Chapter 1. Introduction to Oozie
In this chapter, we cover some of the background and motivations that led to the creation of Oozie, explaining the challenges developers faced as they started building complex applications running on Hadoop.1 We also introduce you to a simple Oozie application. The chapter wraps up by covering the different Oozie releases, their main features, their timeline, compatibility considerations, and some interesting statistics from large Oozie deployments.
Big Data Processing
Within a very short period of time, Apache Hadoop, an open source implementation of Google’s MapReduce paper and Google File System, has become the de facto platform for processing and storing big data.
Higher-level domain-specific languages (DSL) implemented on top of Hadoop’s MapReduce, such as Pig2 and Hive, quickly followed, making it simpler to write applications running on Hadoop.
A Recurrent Problem
Hadoop, Pig, Hive, and many other projects provide the foundation for storing and processing large amounts of data in an efficient way. Most of the time, it is not possible to perform all required processing with a single MapReduce, Pig, or Hive job. Multiple MapReduce, Pig, or Hive jobs often need to be chained together, producing and consuming intermediate data and coordinating their flow of execution.
Tip
Throughout the book, when referring to a MapReduce, Pig, Hive, or any other type of job that runs one or more MapReduce jobs on a Hadoop cluster, we refer to it as a Hadoop job. We mention the job type explicitly only when there is a need to refer to a particular type of job.
At Yahoo!, as developers started doing more complex processing using Hadoop, multistage Hadoop jobs became common. This led to several ad hoc solutions to manage the execution and interdependency of these multiple Hadoop jobs. Some developers wrote simple shell scripts to start one Hadoop job after the other. Others used Hadoop’s JobControl class, which executes multiple MapReduce jobs using topological sorting. One development team resorted to Ant with a custom Ant task to specify their MapReduce and Pig jobs as dependencies of each other—also a topological sorting mechanism. Another team implemented a server-based solution that ran multiple Hadoop jobs using one thread to execute each job.
As these solutions started to be widely used, several issues emerged. It was hard to track errors and it was difficult to recover from failures. It was not easy to monitor progress. It complicated the life of administrators, who not only had to monitor the health of the cluster but also of different systems running multistage jobs from client machines. Developers moved from one project to another and they had to learn the specifics of the custom framework used by the project they were joining. Different organizations within Yahoo! were using significant resources to develop and support multiple frameworks for accomplishing basically the same task.
A Common Solution: Oozie
It was clear that there was a need for a general-purpose system to run multistage Hadoop jobs with the following requirements:
It should use an adequate and well-understood programming model to facilitate its adoption and to reduce developer ramp-up time.

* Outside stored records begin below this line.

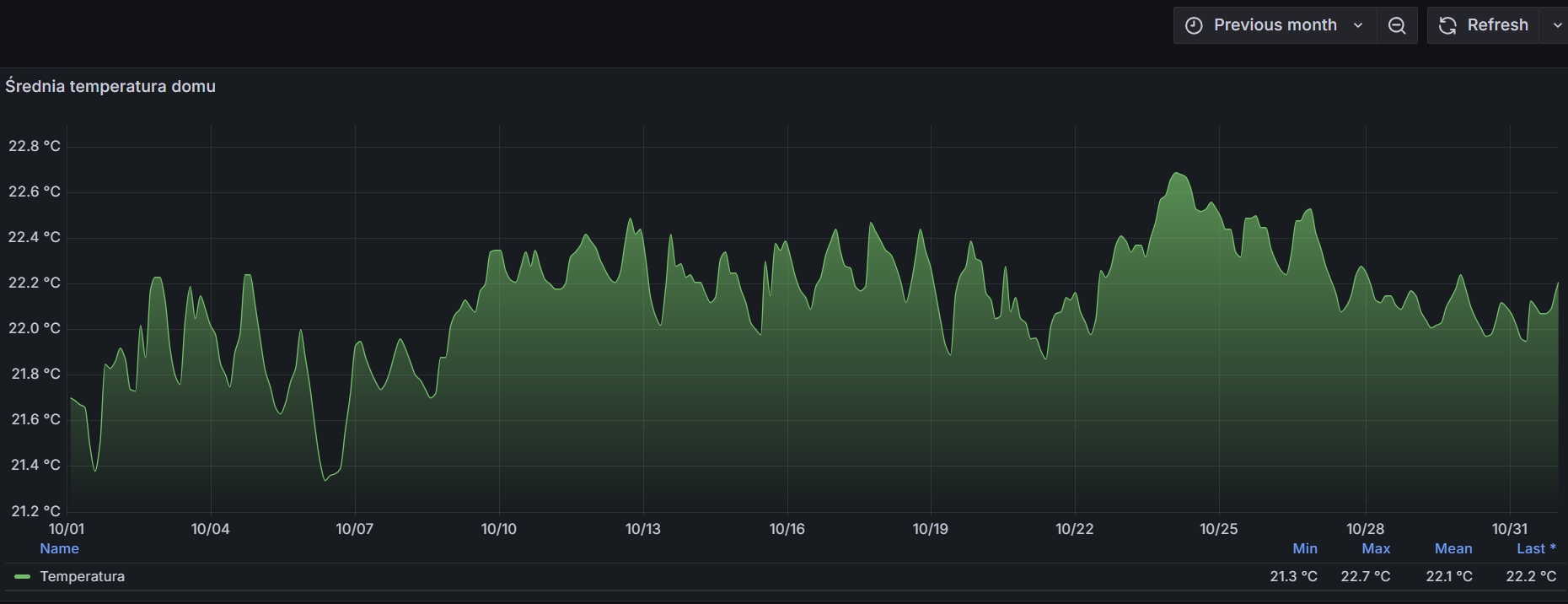Open the Previous month time range picker
This screenshot has height=604, width=1568.
pyautogui.click(x=1275, y=25)
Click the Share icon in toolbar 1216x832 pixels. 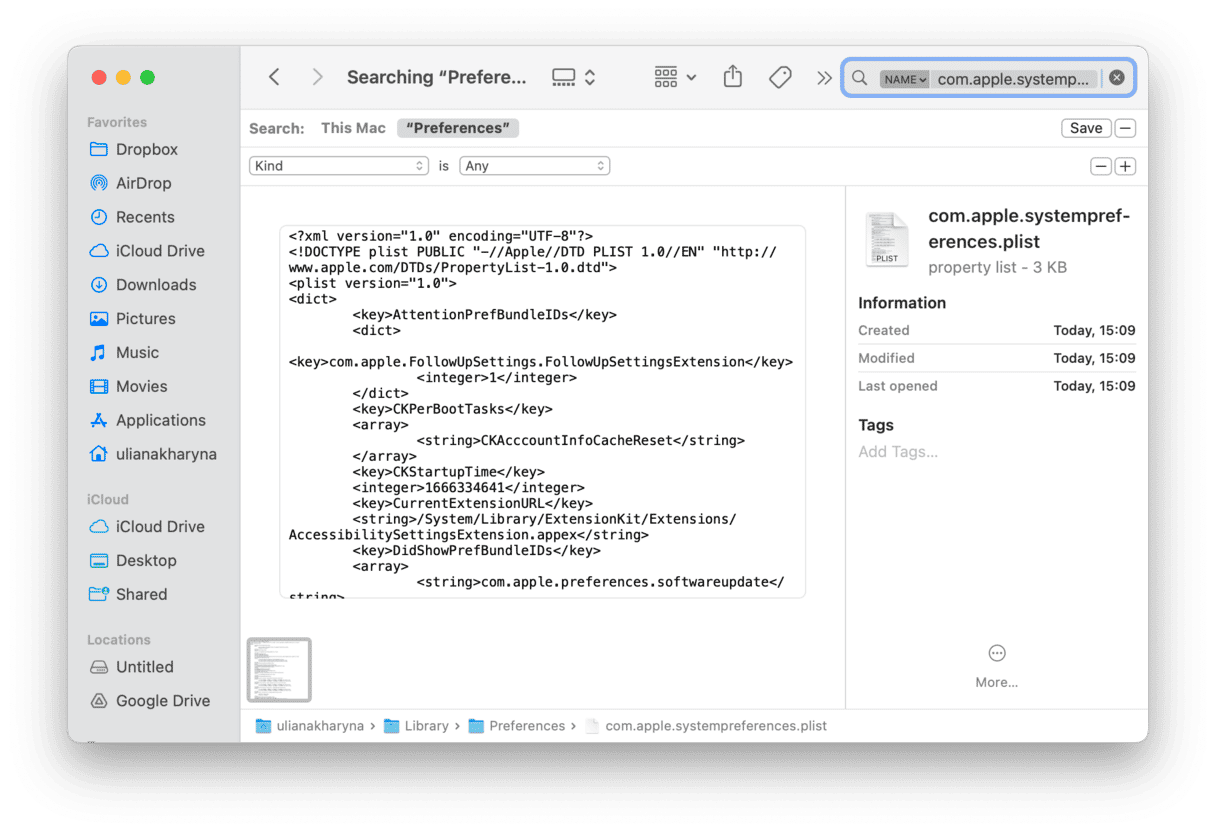(x=732, y=77)
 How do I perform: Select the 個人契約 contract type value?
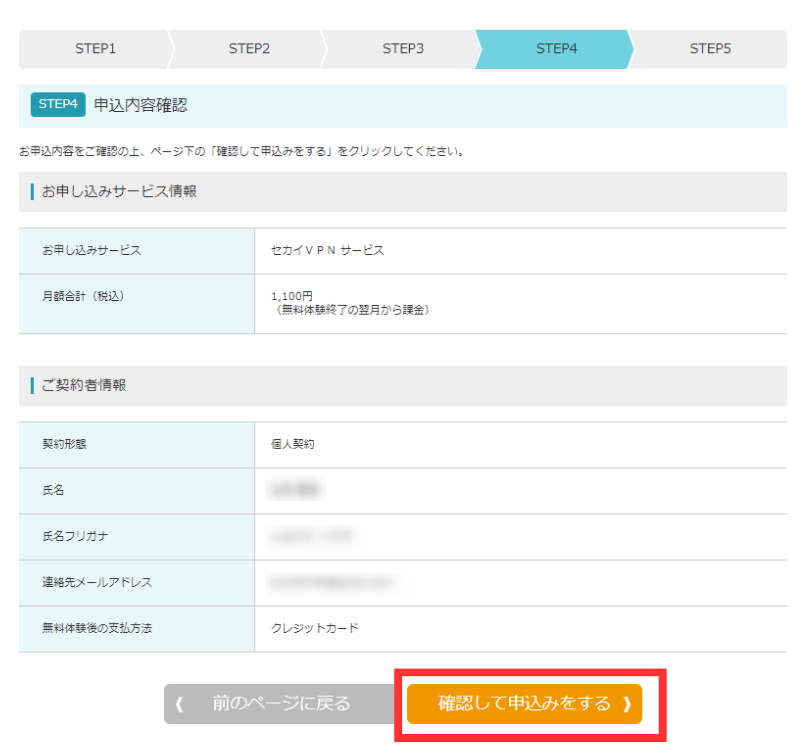[x=292, y=444]
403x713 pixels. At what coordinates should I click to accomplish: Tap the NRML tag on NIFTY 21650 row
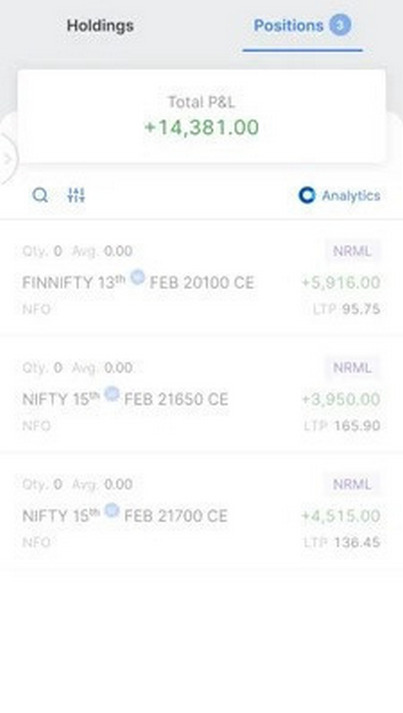353,367
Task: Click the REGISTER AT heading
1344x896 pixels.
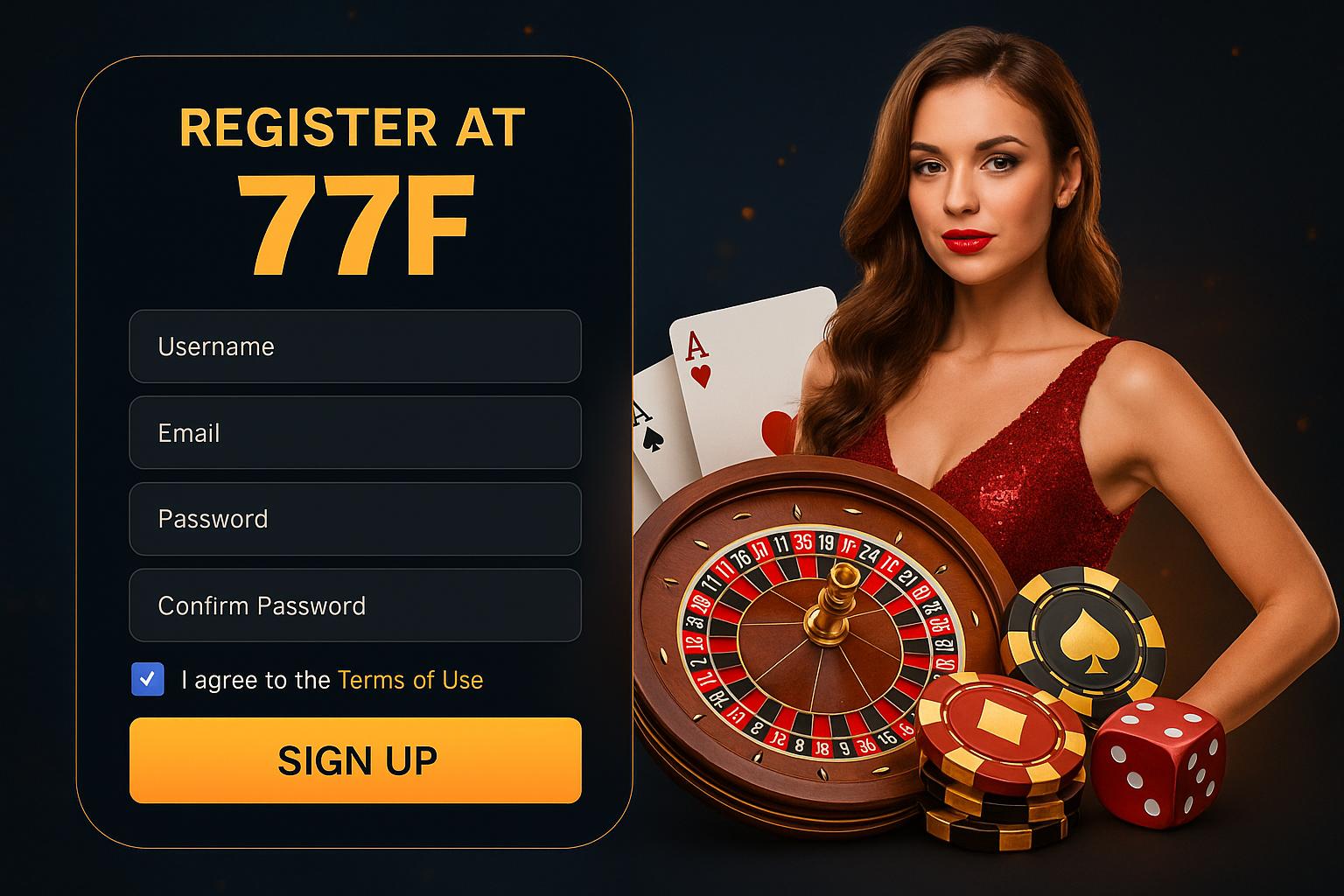Action: 353,128
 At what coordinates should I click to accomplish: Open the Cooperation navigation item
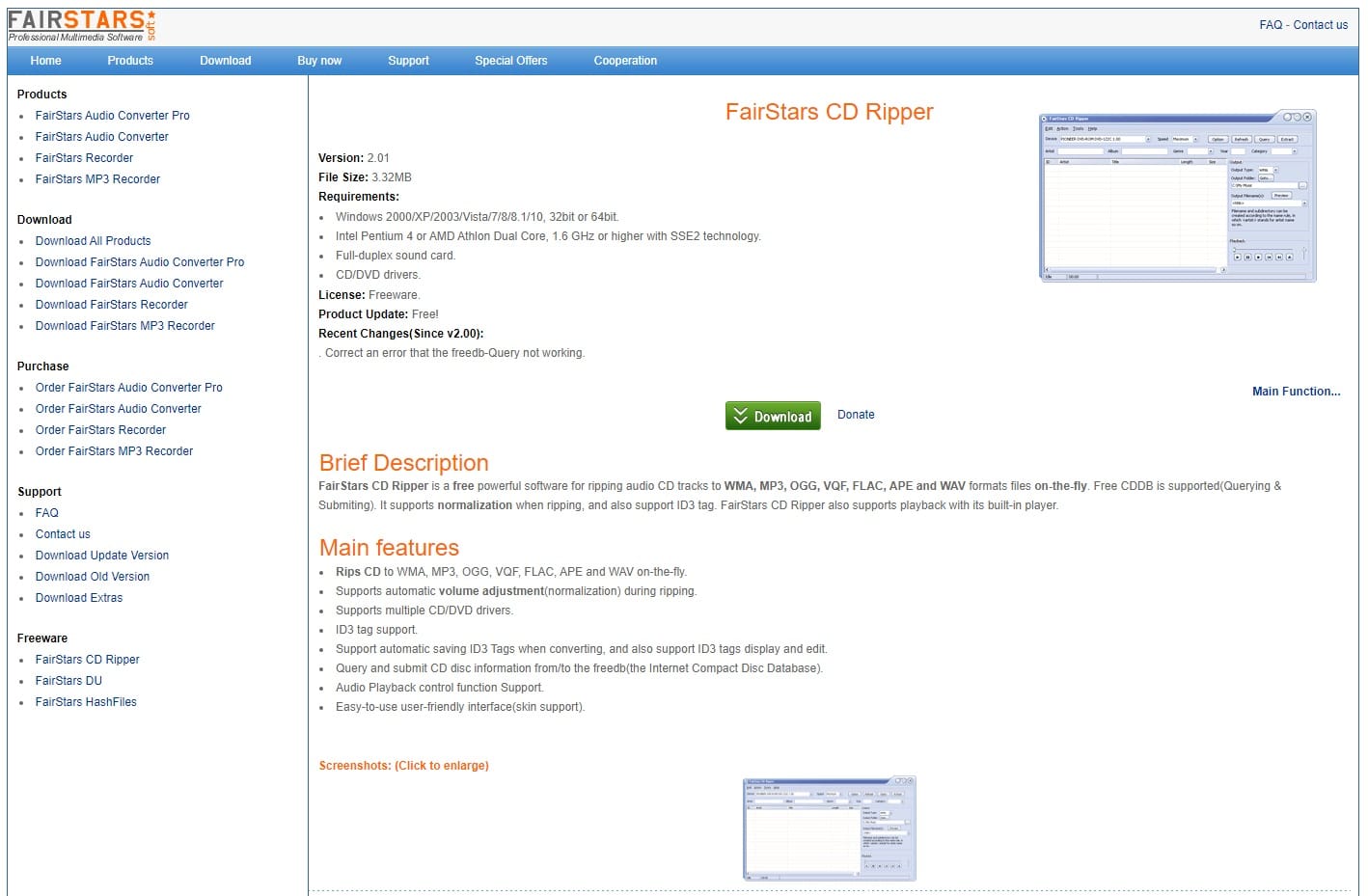625,61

It should be easy to troubleshot and recover jobs when something goes wrong.
It should be extensible to support new types of jobs.
It should scale to support several thousand concurrent jobs.
Jobs should run in a server to increase reliability.
It should be a multitenant service to reduce the cost of operation.
Toward the end of 2008, Alejandro Abdelnur and a few engineers from Yahoo! Bangalore took over a conference room with the goal of implementing such a system. Within a month, the first functional version of Oozie was running. It was able to run multistage jobs consisting of MapReduce, Pig, and SSH jobs. This team successfully leveraged the experience gained from developing PacMan, which was one of the ad hoc systems developed for running multistage Hadoop jobs to process large amounts of data feeds.
Yahoo! open sourced Oozie in 2010. In 2011, Oozie was submitted to the Apache Incubator. A year later, Oozie became a top-level project, Apache Oozie.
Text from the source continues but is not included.